Separating Wheat from Chaff

“His winnowing fan is in his hand, and he will thoroughly clean out his threshing floor, and gather the wheat into his barn; but the chaff he will burn with unquenchable fire” (Luke 3:17).
I have a vivid memory from a trip into Rasuwa District in Nepal’s Himalayas. It is of a young girl standing on the stone “patio” of her home, tossing grain into the air from a flat woven bamboo tray. The wind off the mountains blew the husks of the grain out into the deep gorge overlooked by the house while the heavier grain settled back into the tray.
Agricultural methods and overall lifestyle have not changed much in many hundreds of years in the remote areas of third world nations. Nepal’s fields are still plowed with yokes of oxen or buffalo. Most people walk wherever they go; in many areas there is no other transportation. Homes are without electricity, running water, or other amenities. Yet the needs and desires are much the same as those of more developed cultures.
One need is to thresh grain. Put simply this is the process of separating the useful from the worthless. Husks or chaff are inedible. Once it has protected the kernel of seed from the elements during growth, its usefulness is finished. It has no value as food -? in fact it is a liability or even a hazard. After picking the grain, the first essential process is to get the grain away from the husk.
There is obvious symbolic potential in this process. John the Baptist uses it to describe the justice of Christ. In his ministry as the Christ, Jesus will separate the wheat (righteous people) from the chaff (wicked), preserving the one and destroying the other. One has great value before God; the other is hindrance and hazard.
We might see the same symbolism in many aspects of life. Wherever we look there is the intermingling of valuable and worthless things. Often it is difficult or even impossible to benefit from the good until it has been completely disassociated from the bad. It may be companions, recreational activities, entertainment media, or many other fields. The need of “threshing” is the same.
There is also a lesson in the method of separation used by the girl in my memory. The wind blew the light husks, but allowed the heavier grain to fall back into the tray.

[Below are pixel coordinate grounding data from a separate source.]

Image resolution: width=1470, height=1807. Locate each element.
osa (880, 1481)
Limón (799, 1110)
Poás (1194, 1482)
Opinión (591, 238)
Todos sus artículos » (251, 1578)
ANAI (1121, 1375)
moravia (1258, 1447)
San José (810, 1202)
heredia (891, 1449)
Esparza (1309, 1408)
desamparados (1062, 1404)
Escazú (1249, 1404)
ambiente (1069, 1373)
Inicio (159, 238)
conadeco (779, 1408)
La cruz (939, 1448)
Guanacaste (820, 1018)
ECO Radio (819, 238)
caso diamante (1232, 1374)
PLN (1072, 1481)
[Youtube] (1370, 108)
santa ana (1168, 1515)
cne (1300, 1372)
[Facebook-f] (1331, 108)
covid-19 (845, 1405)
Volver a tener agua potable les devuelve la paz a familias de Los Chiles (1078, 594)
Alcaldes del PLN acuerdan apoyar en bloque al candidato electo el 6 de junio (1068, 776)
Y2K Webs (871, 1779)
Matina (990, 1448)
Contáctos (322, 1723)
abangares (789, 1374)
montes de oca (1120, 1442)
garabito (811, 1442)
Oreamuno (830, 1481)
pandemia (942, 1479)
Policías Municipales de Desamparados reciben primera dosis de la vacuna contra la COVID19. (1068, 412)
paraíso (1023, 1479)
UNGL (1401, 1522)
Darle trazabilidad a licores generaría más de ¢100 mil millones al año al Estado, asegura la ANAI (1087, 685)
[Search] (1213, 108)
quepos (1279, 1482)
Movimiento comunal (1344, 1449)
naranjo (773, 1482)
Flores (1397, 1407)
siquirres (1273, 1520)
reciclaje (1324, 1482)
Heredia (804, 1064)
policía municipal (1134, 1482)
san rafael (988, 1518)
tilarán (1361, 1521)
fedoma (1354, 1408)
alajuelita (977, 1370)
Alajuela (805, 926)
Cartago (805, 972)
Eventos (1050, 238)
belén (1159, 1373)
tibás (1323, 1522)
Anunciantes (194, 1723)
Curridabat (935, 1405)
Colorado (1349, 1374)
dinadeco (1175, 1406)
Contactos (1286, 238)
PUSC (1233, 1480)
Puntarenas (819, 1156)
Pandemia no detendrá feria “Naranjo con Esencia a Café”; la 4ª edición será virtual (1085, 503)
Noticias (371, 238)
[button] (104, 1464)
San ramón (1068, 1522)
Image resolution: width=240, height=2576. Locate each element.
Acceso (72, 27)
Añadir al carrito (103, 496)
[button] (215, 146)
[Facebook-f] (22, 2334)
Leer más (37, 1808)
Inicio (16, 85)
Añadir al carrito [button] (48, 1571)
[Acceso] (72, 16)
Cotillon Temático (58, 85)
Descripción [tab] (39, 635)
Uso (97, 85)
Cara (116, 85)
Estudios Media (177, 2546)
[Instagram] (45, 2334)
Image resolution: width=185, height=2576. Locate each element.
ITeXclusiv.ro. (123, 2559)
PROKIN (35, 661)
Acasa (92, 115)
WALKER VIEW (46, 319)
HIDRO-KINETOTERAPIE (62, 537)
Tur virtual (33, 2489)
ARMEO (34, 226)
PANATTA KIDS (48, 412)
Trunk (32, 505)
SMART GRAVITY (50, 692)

Useless things are of light weight and little substance. In fact, that can be used in most cases as a diagnostic test. If there is no weight, if wind blows it easily, it is probably worthless. This may be true of people. We sometimes say of someone, “He (or she) is a lightweight,” meaning that he is unimportant, of no consequence. It is equally true of concepts, philosophies, activities, and other such matters.
Things that make a difference in life have real substance to them. They impact people and cause improvement and progress. Meaningless activities or ideas may look or sound nice but have no real effect. They are blown away by the wind, leaving that of real meaning behind.